PROBLEM 1:
Repeat word for word the part of the records below that opens with their first line and closes with the line containing "Action: tap(560, 145)".

PASSAGE TO READ:
----------

The fact that value is produced by the worker but realized in circulation is important for our understanding of the theory of prices of production (see Part II). If surplus value is realized in the market then there is no guarantee that all of that value will be realized. A capitalist could realize more or less than the actual value of their commodity. This is precisely how average profits are realized.

The capitalist can’t employ workers without also employing means of production. After all, this is what makes him a capitalist- his ability to dominate the means of production and thus exploit wage labor. The capitalist must always purchase additional means of production whenever (s)he invests in workers. Thus every investment in variable capital is also an investment in constant capital. It becomes impossible to distinguish between the purchase of the worker and the purchase of the tools by which the capitalist dominates the worker. If the capitalist doesn’t suffer from the fetish that his profit comes from the market then he is likely to suffer from the fetish that surplus value comes from capital itself. That is, profit seems to come from investment in total capital and not merely from the variable portion. The mystery of profit is obscured. The indirect mechanism of the market once again draws a veil over the social relation behind it.

Profit, as Marx explains in Volume 1, comes from the excess of surplus value over the wages paid to workers (variable capital). Thus we represent the rate of exploitation:
s/v
where v is variable capital, money spent on wages, and s is the surplus value created by workers above the value of their wages. But if profit is really a measure of surplus value over the entire expenditure on capital, constant and variable, we will need a different equation:
s/(v+c)
where c is constant capital.

This formula for the rate of profit, surplus value over the total capital invested, will become the focal point of the next several hundred pages. Marx will attempt to show how variations of the elements of this equation will produce different results- different worlds of appearance. In fact the rest of Part 1 will be devoted to showing how variations in surplus, variable and constant capital, produce different real world phenomenon. In the course of this painstaking exploration he will describe every single variation possible in the equation and how each results in a different world of appearance. We are expanding on the more general descriptions of class struggle painted by the equation for the rate of exploitation (s/v) in Volume 1. Now we see a more graded, varied world of outcomes as we begin to examine the new dimension of capitalist competition which we are slowly adding to our map of capitalist social relations.

Though much of Part 1 is quite tedious in its example after example of different variations in the equation for the rate of profit, one of the things I do admire about it is that it is a great example of how misinformed those critics of Marx are who label him a determinist. From a superficial glance at the equation for surplus value we would assume that Marx assumed a world of constantly polarizing class struggle, of constant immiseration of the working class at the expense of the capitalist class. And indeed, this is the basic theoretical crux of the theory of exploitation. To the extent that capital reigns supreme, unrestricted, unchallenged, it will extract as much value from the working class as possible. But some see in this some sort of weather forecast, some sort of absolute prediction that is not borne out by the current plurality of working class experiences. But here in Part 1 of Volume 3 we get a long description of the plurality of forms of appearance that capital may take just by adding another variable to the equation, constant capital. Marx is saying that capital has certain essential characteristics, characteristics rooted in the antagonism of the wage relation, but he isn’t saying that there is only one possible world of appearance that this relation may take. He’s just pointing to the essential, abstract relations inherent in all of these possible world’s of appearance.

----------

PROBLEM 2:
Transcribe exactly the part of the passage above on the rate of profit that opens with the words containing "Profit, as Marx" and closes with "is constant capital.".

----------

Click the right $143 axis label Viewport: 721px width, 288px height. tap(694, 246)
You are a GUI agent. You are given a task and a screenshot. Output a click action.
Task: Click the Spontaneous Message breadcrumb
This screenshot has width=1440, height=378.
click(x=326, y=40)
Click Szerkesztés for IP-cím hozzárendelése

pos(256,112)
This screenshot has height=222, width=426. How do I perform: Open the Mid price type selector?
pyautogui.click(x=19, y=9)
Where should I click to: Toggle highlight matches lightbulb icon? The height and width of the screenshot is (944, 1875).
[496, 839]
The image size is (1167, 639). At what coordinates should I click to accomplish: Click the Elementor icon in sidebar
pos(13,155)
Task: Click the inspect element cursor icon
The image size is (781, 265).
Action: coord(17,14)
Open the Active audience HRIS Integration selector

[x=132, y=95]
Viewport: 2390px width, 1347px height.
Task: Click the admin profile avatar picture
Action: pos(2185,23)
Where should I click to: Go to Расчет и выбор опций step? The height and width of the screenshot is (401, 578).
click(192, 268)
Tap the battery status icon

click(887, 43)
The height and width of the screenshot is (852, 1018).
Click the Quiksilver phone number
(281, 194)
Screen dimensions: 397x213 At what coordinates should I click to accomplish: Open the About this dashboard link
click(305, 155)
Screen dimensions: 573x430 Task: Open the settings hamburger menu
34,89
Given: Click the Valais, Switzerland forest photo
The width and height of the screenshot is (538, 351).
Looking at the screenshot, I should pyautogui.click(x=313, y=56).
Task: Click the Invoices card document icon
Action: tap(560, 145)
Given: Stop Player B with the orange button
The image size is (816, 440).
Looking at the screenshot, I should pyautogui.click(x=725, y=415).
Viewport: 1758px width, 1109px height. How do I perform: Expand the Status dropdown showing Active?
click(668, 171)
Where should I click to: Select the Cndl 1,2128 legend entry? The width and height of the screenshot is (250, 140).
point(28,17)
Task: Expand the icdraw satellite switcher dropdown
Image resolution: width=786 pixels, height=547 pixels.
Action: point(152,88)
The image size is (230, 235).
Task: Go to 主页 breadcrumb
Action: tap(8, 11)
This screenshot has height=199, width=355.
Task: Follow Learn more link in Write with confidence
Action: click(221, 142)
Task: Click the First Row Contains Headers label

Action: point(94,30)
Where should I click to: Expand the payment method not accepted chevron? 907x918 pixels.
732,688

----------

WRITTEN SOLUTION 1:
Click the right $143 axis label Viewport: 721px width, 288px height. tap(694, 246)
You are a GUI agent. You are given a task and a screenshot. Output a click action.
Task: Click the Spontaneous Message breadcrumb
This screenshot has width=1440, height=378.
click(x=326, y=40)
Click Szerkesztés for IP-cím hozzárendelése

pos(256,112)
This screenshot has height=222, width=426. How do I perform: Open the Mid price type selector?
pyautogui.click(x=19, y=9)
Where should I click to: Toggle highlight matches lightbulb icon? The height and width of the screenshot is (944, 1875).
[496, 839]
The image size is (1167, 639). At what coordinates should I click to accomplish: Click the Elementor icon in sidebar
pos(13,155)
Task: Click the inspect element cursor icon
The image size is (781, 265).
Action: coord(17,14)
Open the Active audience HRIS Integration selector

[x=132, y=95]
Viewport: 2390px width, 1347px height.
Task: Click the admin profile avatar picture
Action: pos(2185,23)
Where should I click to: Go to Расчет и выбор опций step? The height and width of the screenshot is (401, 578).
click(192, 268)
Tap the battery status icon

click(887, 43)
The height and width of the screenshot is (852, 1018).
Click the Quiksilver phone number
(281, 194)
Screen dimensions: 397x213 At what coordinates should I click to accomplish: Open the About this dashboard link
click(305, 155)
Screen dimensions: 573x430 Task: Open the settings hamburger menu
34,89
Given: Click the Valais, Switzerland forest photo
The width and height of the screenshot is (538, 351).
Looking at the screenshot, I should pyautogui.click(x=313, y=56).
Task: Click the Invoices card document icon
Action: tap(560, 145)

WRITTEN SOLUTION 2:
Profit, as Marx explains in Volume 1, comes from the excess of surplus value over the wages paid to workers (variable capital). Thus we represent the rate of exploitation:
s/v
where v is variable capital, money spent on wages, and s is the surplus value created by workers above the value of their wages. But if profit is really a measure of surplus value over the entire expenditure on capital, constant and variable, we will need a different equation:
s/(v+c)
where c is constant capital.